What to do:
1 – Rewrite everything in the travel demand article from "Global travel demand" down to "nobody really knows.", replacing "coronavirus pandemic" with "COVID-19 pandemic".
2 – Carry on the article about post-pandemic travel demand from its final sentence.

Selected text:
^^^^

Global travel demand will take years to recover from the coronavirus pandemic and many business travellers may never return to the skies, but scale of demand could we expect to lose to technology adoption and changing travel behaviours. The answer remains the same as it did a month ago that nobody really knows.
The consensus is that the figure will be somewhere around 5% to 10%, but some estimates put it as high as 15%. The true scale of the loss may be difficult to measure as ultimately business travel spend will grow as population and economic influences change and cloud the figures.
Business travel is the foundation of the travel sector and an essential ingredient of any airline’s business model, but that certainty comes with a caveat: adaption to new technology could change how we approach corporate meetings in the future. It could also be the undoing of some airlines that have been reliant on its premium clientele to deliver revenues, in the short-term, at least.
As William (Bill) Franke, managing partner of airline investor Indigo Partners recently noted, any company that is skewed to business travellers will ultimately be behind the recovery of the ULCC and LCC operators.
The global business travel sector is expected to take an USD820 billion revenue hit this year, USD190 billion in Europe specifically and right now there is limited co-ordination between countries. Quarantine requirements could add 14 day lockdowns at each end of any journey, and even if travellers are freely permitted from accessing a country via so-called bubbles, previous travel could ultimately force them to comply with entry restrictions.
This all makes technology a more attractive option right now, but when it comes to leisure travel you are not going to holiday via these platforms so we can still expect an pent up demand once restrictions start to ease. But, having faced lockdowns and travel restrictions this is all generating a situation where ‘fear transcends desire,” says nation and city branding and marketing specialist, Bloom Consulting.
In a recently published report ‘Covid-19: Impact on Tourist Behaviours’ that brought together an international survey of 4,000 travellers with global online searches from its Digital Demand software, it highlighted some necessary changes that will need to occur in both tourism and the economy sector, as well as how perceptions will change as the pandemic unfolds over time.
The biggest impact on traveller behaviour was identified as the increased fear to travel. Its survey highlighted that some 45% of travellers would not travel for leisure in the next 12 months if Covid-19 is simply controlled, but remains part of our lives; falling to 35% even if it is nearly eradicated and a treatment is found; and still 15% even if it is fully eradicated.
Less income has been suggested as having a major impact on travel sentiment and while the reduction of disposable income is a major consequence of this crisis, it will not be the main reason for less tourists. Each traveller that responded to any of the three above scenarios saying they will not travel claimed feeling unsafe as the overarching reason why. This suggests ultimately that fear of catching the coronavirus has taken precedent over the desire to travel for leisure purposes.

^^^^

Dataset extract:
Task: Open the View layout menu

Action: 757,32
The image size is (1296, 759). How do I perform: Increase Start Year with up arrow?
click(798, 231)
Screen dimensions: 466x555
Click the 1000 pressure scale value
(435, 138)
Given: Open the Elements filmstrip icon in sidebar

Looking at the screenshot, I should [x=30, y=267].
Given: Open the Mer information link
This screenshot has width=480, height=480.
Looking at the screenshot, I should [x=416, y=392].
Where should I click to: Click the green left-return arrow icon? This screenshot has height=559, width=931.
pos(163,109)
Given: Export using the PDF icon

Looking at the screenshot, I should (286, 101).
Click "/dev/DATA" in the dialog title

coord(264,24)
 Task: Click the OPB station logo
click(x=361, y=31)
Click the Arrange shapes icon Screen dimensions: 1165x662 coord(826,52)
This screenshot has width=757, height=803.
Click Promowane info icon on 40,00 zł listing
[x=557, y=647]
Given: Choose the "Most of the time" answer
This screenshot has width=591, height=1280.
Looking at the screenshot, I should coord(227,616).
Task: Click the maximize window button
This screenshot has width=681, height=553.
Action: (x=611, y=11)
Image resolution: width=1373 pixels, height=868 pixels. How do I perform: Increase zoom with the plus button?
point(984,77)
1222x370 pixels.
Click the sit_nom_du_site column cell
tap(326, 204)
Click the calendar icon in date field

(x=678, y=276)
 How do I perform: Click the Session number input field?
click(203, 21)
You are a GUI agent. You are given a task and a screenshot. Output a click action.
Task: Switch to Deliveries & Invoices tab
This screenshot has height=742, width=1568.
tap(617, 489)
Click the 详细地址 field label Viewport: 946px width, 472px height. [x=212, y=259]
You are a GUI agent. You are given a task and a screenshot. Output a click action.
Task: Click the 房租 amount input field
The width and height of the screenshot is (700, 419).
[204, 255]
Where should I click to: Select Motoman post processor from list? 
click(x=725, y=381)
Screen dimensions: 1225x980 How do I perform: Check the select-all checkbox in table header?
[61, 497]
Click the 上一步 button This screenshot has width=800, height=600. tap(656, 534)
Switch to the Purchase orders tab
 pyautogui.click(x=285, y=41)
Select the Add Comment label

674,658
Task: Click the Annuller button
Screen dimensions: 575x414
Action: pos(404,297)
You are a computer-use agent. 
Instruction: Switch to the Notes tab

^^^^

Task answers:
1 –
Global travel demand will take years to recover from the COVID-19 pandemic and many business travellers may never return to the skies, but scale of demand could we expect to lose to technology adoption and changing travel behaviours. The answer remains the same as it did a month ago that nobody really knows.

2 –
CHART – Feeling unsafe is by far the main reason for travellers refusing to travel, a long way ahead of factors such as lack of incomeSource: ‘Covid-19: Impact on Tourist Behaviours’ from Bloom Consulting
“This dynamic becomes the ultimate challenge for tourists and destinations,” says the report, however, it foresees this effect only having short-term implications and would see a transition to what is perceived as a safer destination rather than a cancellation of travel. It suggests that the way travellers perceive government actions and how effective they were in dealing with the crisis will affect their willingness to visit the country.
The current crisis “will take time to pass and the damage will be overwhelming,” says Bloom Consulting, and it offers four recommendations for destinations to incorporate into their structures:
- avoid competing over price – less crowded destinations and improved healthcare systems are tourist’s main concerns;
- redesign and redefine the tourism offer – make sure the brand strategy emphasises that the destination is appealing and safe and the product offer must be adjusted to tourist’s new expectations and needs;
- broaden your scope influence and data – government action is at the core of how destinations are perceived and will play a leading role in its promotion;
- adapt your current structure – it is essential for DMO’s to have a team or a plan in place that is ready to adapt, analyse and respond to a new normal or any arising crises.
But, above all, as the report highlights, ahead of the arrival of Covid-19 the tourism industry was facing structural problems that had to be addressed. “This is a once in a lifetime opportunity. We may not have another chance to rethink and redesign the tourism industry,” it says, regardless of how the ‘new normal’ appears.